Police Chief David Hegermiller said this week that workers at the ConocoPhillips terminal corroborated Ms. Sondgeroth's version of the attack.
"Yes, that's for sure," he said when asked if the workers had seen the Maremma dogs attack. The chief also disclosed that his brother-in-law runs the gas terminal. "I heard it firsthand; if it wasn't for [the workers] that dog would have been in worse shape, I'm sure."
He said a dogs-at-large charge will be filed against the dog owners this week, though, he added, the guard dogs "seemed to be penned up pretty well now."
He also said that a dog-on-dog attack would not constitute grounds for removing a dog from its owners.
According to an entry about the dogs on the Garden of Eve Web site, Ms. Kaplan and her husband, Chris, bought the dogs, which are sisters, from a Pennsylvania breeder in February 2007 to guard their farm animals, but have had trouble training the dogs to stay on the property.
Ms. Kaplan told The News-Review she has been working to fix any vulnerable portions of a deer fence that runs along the farm's perimeter.
"There's not a gap in the fence; they're just very smart dogs," she said. "We're doing anything we can to make sure they stay on our farm. We certainly don't have any interest in having them off our farm. But generally, our neighbors are helpful. They're very friendly dogs, usually our neighbors call us and they jump into our car."
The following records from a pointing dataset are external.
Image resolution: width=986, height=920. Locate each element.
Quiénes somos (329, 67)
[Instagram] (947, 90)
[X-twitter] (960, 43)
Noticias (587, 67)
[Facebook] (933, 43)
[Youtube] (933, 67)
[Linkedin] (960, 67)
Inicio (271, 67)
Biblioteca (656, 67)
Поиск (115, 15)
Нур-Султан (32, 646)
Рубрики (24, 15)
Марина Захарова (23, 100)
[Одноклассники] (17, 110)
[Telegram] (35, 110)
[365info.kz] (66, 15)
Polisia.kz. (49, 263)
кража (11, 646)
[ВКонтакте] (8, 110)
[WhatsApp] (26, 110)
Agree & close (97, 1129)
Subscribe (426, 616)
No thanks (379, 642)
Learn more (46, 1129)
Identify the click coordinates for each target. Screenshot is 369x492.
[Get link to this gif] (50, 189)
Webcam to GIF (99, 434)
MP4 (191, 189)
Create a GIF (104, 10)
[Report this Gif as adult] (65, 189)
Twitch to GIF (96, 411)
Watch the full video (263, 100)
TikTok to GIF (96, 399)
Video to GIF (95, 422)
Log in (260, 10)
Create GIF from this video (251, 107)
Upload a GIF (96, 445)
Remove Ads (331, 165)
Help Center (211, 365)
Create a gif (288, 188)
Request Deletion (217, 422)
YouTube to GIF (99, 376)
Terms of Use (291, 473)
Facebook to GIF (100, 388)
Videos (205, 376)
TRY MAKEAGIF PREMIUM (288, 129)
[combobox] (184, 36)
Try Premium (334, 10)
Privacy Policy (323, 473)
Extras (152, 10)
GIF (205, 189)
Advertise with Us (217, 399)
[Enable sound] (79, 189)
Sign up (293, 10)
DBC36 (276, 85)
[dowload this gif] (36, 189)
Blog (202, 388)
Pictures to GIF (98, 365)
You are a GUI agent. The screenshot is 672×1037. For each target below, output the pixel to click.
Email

Ms. Sondgeroth and Ms. Condreras each said they saw the dogs out last year as well, and now feel strongly the dogs are too big a risk to keep near residential neighborhoods that abound with walkers, joggers and bike-riders. They were also disgusted when, after calling Ms. Kaplan the morning of the attack, they got neither an apology nor an offer to pay the vet bills, they said. "I don't think she gets it," Ms. Condreras said.
"She was more intent on getting the dogs," added Ms. Sondgeroth.
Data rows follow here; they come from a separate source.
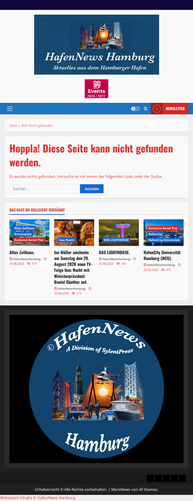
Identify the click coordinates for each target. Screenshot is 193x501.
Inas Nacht (66, 240)
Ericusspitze (23, 234)
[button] (10, 109)
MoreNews (120, 489)
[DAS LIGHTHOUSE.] (119, 232)
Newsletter (175, 108)
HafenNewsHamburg (27, 259)
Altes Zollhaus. (22, 252)
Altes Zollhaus (24, 228)
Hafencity (155, 234)
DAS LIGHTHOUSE (116, 240)
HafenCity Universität (164, 240)
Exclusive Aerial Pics (28, 240)
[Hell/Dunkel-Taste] (135, 108)
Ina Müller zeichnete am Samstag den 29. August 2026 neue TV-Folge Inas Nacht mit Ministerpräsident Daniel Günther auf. (73, 267)
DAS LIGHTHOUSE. (114, 252)
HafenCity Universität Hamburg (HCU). (162, 255)
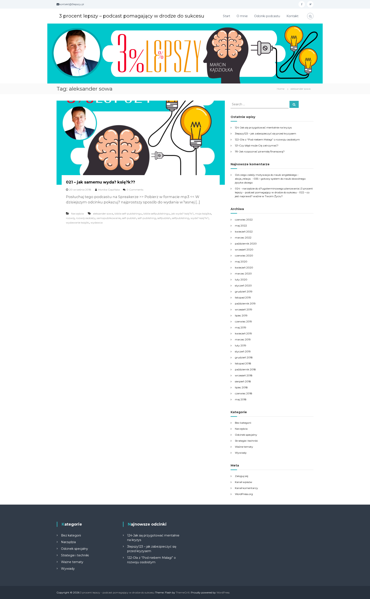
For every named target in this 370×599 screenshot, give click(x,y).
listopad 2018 (243, 363)
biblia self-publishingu (128, 213)
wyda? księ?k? (200, 218)
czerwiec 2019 (243, 321)
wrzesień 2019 (243, 309)
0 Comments (135, 189)
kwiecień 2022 (244, 231)
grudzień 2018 (244, 357)
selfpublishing (180, 218)
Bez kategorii (243, 422)
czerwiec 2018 (243, 393)
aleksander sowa (103, 213)
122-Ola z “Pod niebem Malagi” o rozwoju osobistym (267, 139)
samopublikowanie (109, 218)
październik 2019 (245, 303)
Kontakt (292, 16)
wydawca (97, 222)
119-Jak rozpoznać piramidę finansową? (260, 151)
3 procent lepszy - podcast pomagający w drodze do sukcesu (117, 592)
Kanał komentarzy (246, 488)
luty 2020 (241, 279)
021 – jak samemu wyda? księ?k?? (100, 182)
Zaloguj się (241, 476)
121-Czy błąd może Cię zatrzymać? (256, 145)
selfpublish (163, 218)
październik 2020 (246, 243)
Again, Ms. Kaplan gave a different version of events.
"These women, they're obviously very angry," she said. "They called me. I apologized. I said we're doing everything we can. It's not like we're having any argument."
Though Ms. Kaplan's guard dogs are apparently proving a challenge to train, they have been effective in scaring away or killing four-legged intruders, according to Ms. Kaplan and the Garden of Eve Web site, which reads, "At night they run free around the 40 acres. They have eaten a lot of woodchucks, raccoons and even deer that got inside the deer fence."
Jesse and her owners have altered their daily routine to avoid the loose Maremma dogs, and the German shepherd is fully healed and back visiting hospitals and nursing homes, cheering up the sick and elderly as a therapy dog, her owners said.
She did not need any stitches, and her personality didn't seem to be altered by the incident, Ms. Condreras said.
"At first she seemed a little afraid when people would go to pet her, but I wasn't sure if it was just soreness from the attack," she said. "I'm just happy for her that this didn't change her life, because she's such a good dog."
As for Ms. Sondgeroth, she said she went unscathed in the attack, except for a broken zipper near the ankle of her running pants. She doesn't think of herself as a victim, she said, adding, "My real concern is for parents out with kids."